*** DATASET ***

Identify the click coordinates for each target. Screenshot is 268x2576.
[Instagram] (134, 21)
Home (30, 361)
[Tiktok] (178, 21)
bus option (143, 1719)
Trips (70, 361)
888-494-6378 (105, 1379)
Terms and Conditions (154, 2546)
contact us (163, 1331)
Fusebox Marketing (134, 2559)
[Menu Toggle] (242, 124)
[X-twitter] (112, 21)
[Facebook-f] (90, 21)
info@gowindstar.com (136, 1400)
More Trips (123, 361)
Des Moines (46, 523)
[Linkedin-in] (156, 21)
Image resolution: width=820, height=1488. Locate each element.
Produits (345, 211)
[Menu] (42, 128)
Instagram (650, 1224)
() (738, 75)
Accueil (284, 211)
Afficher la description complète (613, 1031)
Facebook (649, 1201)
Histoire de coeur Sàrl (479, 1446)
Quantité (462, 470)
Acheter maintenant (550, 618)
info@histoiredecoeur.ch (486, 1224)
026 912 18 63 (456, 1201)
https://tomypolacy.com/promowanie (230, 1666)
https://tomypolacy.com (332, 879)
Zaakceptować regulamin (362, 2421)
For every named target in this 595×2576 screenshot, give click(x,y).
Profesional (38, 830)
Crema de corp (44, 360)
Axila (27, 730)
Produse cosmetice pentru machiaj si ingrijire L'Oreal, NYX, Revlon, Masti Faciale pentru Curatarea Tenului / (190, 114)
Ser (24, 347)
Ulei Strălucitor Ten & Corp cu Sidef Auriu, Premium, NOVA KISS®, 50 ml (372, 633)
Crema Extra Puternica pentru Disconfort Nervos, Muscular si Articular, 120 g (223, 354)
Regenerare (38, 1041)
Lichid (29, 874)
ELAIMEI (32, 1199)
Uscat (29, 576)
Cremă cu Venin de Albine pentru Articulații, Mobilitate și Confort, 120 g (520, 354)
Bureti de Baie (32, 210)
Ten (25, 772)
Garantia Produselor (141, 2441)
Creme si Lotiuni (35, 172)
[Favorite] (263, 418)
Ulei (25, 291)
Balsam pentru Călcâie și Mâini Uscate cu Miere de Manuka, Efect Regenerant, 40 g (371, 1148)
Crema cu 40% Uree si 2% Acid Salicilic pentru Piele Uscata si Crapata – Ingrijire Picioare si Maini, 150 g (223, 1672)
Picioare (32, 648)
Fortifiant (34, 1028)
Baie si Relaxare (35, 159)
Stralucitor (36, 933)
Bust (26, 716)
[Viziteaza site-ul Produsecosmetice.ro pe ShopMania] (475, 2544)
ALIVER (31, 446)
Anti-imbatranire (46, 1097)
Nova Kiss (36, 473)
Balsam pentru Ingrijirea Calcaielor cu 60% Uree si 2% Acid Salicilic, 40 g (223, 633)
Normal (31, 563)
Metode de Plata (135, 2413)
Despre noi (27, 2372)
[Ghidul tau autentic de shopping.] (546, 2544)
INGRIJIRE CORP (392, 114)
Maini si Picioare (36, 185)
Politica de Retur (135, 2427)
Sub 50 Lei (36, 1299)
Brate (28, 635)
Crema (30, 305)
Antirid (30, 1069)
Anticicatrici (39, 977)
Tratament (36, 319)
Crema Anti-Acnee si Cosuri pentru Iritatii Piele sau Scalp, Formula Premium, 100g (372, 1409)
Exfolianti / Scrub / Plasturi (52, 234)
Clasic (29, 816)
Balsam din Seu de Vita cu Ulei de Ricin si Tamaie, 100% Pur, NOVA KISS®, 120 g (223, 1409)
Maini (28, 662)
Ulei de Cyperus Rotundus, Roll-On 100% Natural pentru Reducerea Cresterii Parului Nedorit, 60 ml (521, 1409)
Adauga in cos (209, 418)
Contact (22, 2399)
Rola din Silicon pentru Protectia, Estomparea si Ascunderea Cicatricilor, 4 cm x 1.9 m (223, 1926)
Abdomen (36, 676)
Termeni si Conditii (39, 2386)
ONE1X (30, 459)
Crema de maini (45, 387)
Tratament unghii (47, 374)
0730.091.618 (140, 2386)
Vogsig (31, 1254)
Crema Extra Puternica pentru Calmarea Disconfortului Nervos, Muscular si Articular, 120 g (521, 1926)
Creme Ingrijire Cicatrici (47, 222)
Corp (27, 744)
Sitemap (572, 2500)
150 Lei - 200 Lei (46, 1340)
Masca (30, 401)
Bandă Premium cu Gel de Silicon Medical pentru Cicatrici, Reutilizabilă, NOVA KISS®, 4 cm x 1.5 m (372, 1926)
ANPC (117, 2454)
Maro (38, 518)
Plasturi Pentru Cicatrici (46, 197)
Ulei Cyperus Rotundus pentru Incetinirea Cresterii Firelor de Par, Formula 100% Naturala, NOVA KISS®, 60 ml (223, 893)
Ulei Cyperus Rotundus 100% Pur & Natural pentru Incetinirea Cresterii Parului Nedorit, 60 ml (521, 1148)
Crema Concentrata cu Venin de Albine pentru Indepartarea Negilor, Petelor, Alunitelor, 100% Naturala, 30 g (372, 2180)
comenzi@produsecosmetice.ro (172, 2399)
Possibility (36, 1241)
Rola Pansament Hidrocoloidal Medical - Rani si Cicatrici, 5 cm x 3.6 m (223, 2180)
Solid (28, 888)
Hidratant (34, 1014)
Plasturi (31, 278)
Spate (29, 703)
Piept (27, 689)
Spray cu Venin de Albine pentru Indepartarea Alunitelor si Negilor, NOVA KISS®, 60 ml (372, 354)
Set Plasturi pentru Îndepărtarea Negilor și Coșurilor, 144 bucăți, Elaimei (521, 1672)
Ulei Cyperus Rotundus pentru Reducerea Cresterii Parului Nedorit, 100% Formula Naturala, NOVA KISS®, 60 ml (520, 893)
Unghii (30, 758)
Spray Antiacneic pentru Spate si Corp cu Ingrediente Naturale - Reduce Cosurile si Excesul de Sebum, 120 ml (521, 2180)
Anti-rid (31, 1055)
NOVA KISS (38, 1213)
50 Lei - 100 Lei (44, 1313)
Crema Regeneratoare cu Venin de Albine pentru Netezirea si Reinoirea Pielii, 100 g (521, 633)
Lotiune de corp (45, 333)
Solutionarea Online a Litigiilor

*** End of DATASET ***

§ **DESCRIPTION OF THE TASK**: Full transcription, please: every entry, exactly as written.

§ **THE ANSWER**:
Identify the click coordinates for each target. Screenshot is 268x2576.
[Instagram] (134, 21)
Home (30, 361)
[Tiktok] (178, 21)
bus option (143, 1719)
Trips (70, 361)
888-494-6378 (105, 1379)
Terms and Conditions (154, 2546)
contact us (163, 1331)
Fusebox Marketing (134, 2559)
[Menu Toggle] (242, 124)
[X-twitter] (112, 21)
[Facebook-f] (90, 21)
info@gowindstar.com (136, 1400)
More Trips (123, 361)
Des Moines (46, 523)
[Linkedin-in] (156, 21)
Image resolution: width=820, height=1488. Locate each element.
Produits (345, 211)
[Menu] (42, 128)
Instagram (650, 1224)
() (738, 75)
Accueil (284, 211)
Afficher la description complète (613, 1031)
Facebook (649, 1201)
Histoire de coeur Sàrl (479, 1446)
Quantité (462, 470)
Acheter maintenant (550, 618)
info@histoiredecoeur.ch (486, 1224)
026 912 18 63 (456, 1201)
https://tomypolacy.com/promowanie (230, 1666)
https://tomypolacy.com (332, 879)
Zaakceptować regulamin (362, 2421)
For every named target in this 595×2576 screenshot, give click(x,y).
Profesional (38, 830)
Crema de corp (44, 360)
Axila (27, 730)
Produse cosmetice pentru machiaj si ingrijire L'Oreal, NYX, Revlon, Masti Faciale pentru Curatarea Tenului / (190, 114)
Ser (24, 347)
Ulei Strălucitor Ten & Corp cu Sidef Auriu, Premium, NOVA KISS®, 50 ml (372, 633)
Crema Extra Puternica pentru Disconfort Nervos, Muscular si Articular, 120 g (223, 354)
Regenerare (38, 1041)
Lichid (29, 874)
ELAIMEI (32, 1199)
Uscat (29, 576)
Cremă cu Venin de Albine pentru Articulații, Mobilitate și Confort, 120 g (520, 354)
Bureti de Baie (32, 210)
Ten (25, 772)
Garantia Produselor (141, 2441)
Creme si Lotiuni (35, 172)
[Favorite] (263, 418)
Ulei (25, 291)
Balsam pentru Călcâie și Mâini Uscate cu Miere de Manuka, Efect Regenerant, 40 g (371, 1148)
Crema cu 40% Uree si 2% Acid Salicilic pentru Piele Uscata si Crapata – Ingrijire Picioare si Maini, 150 g (223, 1672)
Picioare (32, 648)
Fortifiant (34, 1028)
Baie si Relaxare (35, 159)
Stralucitor (36, 933)
Bust (26, 716)
[Viziteaza site-ul Produsecosmetice.ro pe ShopMania] (475, 2544)
ALIVER (31, 446)
Anti-imbatranire (46, 1097)
Nova Kiss (36, 473)
Balsam pentru Ingrijirea Calcaielor cu 60% Uree si 2% Acid Salicilic, 40 g (223, 633)
Normal (31, 563)
Metode de Plata (135, 2413)
Despre noi (27, 2372)
[Ghidul tau autentic de shopping.] (546, 2544)
INGRIJIRE CORP (392, 114)
Maini si Picioare (36, 185)
Politica de Retur (135, 2427)
Sub 50 Lei (36, 1299)
Brate (28, 635)
Crema (30, 305)
Antirid (30, 1069)
Anticicatrici (39, 977)
Tratament (36, 319)
Crema Anti-Acnee si Cosuri pentru Iritatii Piele sau Scalp, Formula Premium, 100g (372, 1409)
Exfolianti / Scrub / Plasturi (52, 234)
Clasic (29, 816)
Balsam din Seu de Vita cu Ulei de Ricin si Tamaie, 100% Pur, NOVA KISS®, 120 g (223, 1409)
Maini (28, 662)
Ulei de Cyperus Rotundus, Roll-On 100% Natural pentru Reducerea Cresterii Parului Nedorit, 60 ml (521, 1409)
Adauga in cos (209, 418)
Contact (22, 2399)
Rola din Silicon pentru Protectia, Estomparea si Ascunderea Cicatricilor, 4 cm x 1.9 m (223, 1926)
Abdomen (36, 676)
Termeni si Conditii (39, 2386)
ONE1X (30, 459)
Crema de maini (45, 387)
Tratament unghii (47, 374)
0730.091.618 (140, 2386)
Vogsig (31, 1254)
Crema Extra Puternica pentru Calmarea Disconfortului Nervos, Muscular si Articular, 120 g (521, 1926)
Creme Ingrijire Cicatrici (47, 222)
Corp (27, 744)
Sitemap (572, 2500)
150 Lei - 200 Lei (46, 1340)
Masca (30, 401)
Bandă Premium cu Gel de Silicon Medical pentru Cicatrici, Reutilizabilă, NOVA KISS®, 4 cm x 1.5 m (372, 1926)
ANPC (117, 2454)
Maro (38, 518)
Plasturi Pentru Cicatrici (46, 197)
Ulei Cyperus Rotundus pentru Incetinirea Cresterii Firelor de Par, Formula 100% Naturala, NOVA KISS®, 60 ml (223, 893)
Ulei Cyperus Rotundus 100% Pur & Natural pentru Incetinirea Cresterii Parului Nedorit, 60 ml (521, 1148)
Crema Concentrata cu Venin de Albine pentru Indepartarea Negilor, Petelor, Alunitelor, 100% Naturala, 30 g (372, 2180)
comenzi@produsecosmetice.ro (172, 2399)
Possibility (36, 1241)
Rola Pansament Hidrocoloidal Medical - Rani si Cicatrici, 5 cm x 3.6 m (223, 2180)
Solid (28, 888)
Hidratant (34, 1014)
Plasturi (31, 278)
Spate (29, 703)
Piept (27, 689)
Spray cu Venin de Albine pentru Indepartarea Alunitelor si Negilor, NOVA KISS®, 60 ml (372, 354)
Set Plasturi pentru Îndepărtarea Negilor și Coșurilor, 144 bucăți, Elaimei (521, 1672)
Ulei Cyperus Rotundus pentru Reducerea Cresterii Parului Nedorit, 100% Formula Naturala, NOVA KISS®, 60 ml (520, 893)
Unghii (30, 758)
Spray Antiacneic pentru Spate si Corp cu Ingrediente Naturale - Reduce Cosurile si Excesul de Sebum, 120 ml (521, 2180)
Anti-rid (31, 1055)
NOVA KISS (38, 1213)
50 Lei - 100 Lei (44, 1313)
Crema Regeneratoare cu Venin de Albine pentru Netezirea si Reinoirea Pielii, 100 g (521, 633)
Lotiune de corp (45, 333)
Solutionarea Online a Litigiilor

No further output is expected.